- _INSTRUCTIONS FOR THE TASK_: Please quote exactly the lines below from the line containing "Click the empty" to the line containing "Open the Font", both lines included, and nothing else.

- _RECORDS SUPPLIED_:
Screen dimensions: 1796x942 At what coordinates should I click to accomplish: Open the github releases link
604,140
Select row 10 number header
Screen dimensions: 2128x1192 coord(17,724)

---

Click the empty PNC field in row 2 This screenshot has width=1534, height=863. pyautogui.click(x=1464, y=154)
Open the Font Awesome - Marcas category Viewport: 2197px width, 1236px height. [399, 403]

- _YOUR RESPONSE_:
Click the empty PNC field in row 2 This screenshot has width=1534, height=863. pyautogui.click(x=1464, y=154)
Open the Font Awesome - Marcas category Viewport: 2197px width, 1236px height. [399, 403]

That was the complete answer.